EXERCISE AIM | Please give, word for word, the line containing "Über BaselLive (58, 2024)" and every line that comes after it in the data below.

+-------+

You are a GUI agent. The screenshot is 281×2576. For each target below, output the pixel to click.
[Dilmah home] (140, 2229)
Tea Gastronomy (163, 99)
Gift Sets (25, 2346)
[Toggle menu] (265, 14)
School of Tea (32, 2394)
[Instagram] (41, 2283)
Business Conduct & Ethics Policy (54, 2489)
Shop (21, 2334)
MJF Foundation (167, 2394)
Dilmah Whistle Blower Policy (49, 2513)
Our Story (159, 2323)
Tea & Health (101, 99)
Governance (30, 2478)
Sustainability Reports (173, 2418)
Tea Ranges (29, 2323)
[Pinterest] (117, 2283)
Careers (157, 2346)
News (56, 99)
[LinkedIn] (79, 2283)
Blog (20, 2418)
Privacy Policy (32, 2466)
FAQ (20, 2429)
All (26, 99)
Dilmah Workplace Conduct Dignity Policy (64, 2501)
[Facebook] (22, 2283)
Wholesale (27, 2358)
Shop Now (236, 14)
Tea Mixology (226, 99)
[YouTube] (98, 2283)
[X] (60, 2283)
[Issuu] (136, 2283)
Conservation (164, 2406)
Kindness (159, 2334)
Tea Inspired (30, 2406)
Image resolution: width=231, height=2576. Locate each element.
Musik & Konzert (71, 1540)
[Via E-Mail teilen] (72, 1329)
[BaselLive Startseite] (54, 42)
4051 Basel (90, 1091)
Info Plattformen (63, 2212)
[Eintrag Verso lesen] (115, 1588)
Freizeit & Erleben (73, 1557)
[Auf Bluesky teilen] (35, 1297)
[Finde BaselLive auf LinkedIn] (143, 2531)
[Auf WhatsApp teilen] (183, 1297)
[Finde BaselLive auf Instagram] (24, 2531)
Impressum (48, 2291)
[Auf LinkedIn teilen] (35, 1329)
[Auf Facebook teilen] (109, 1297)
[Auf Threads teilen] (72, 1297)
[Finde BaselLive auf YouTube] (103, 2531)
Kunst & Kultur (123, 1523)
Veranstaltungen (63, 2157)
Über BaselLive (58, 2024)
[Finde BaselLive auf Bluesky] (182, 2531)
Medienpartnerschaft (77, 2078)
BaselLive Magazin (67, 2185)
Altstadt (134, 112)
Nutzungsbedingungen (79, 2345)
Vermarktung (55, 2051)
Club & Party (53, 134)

+-------+

FINISHED TASK |
Über BaselLive (58, 2024)
[Finde BaselLive auf Bluesky] (182, 2531)
Medienpartnerschaft (77, 2078)
BaselLive Magazin (67, 2185)
Altstadt (134, 112)
Nutzungsbedingungen (79, 2345)
Vermarktung (55, 2051)
Club & Party (53, 134)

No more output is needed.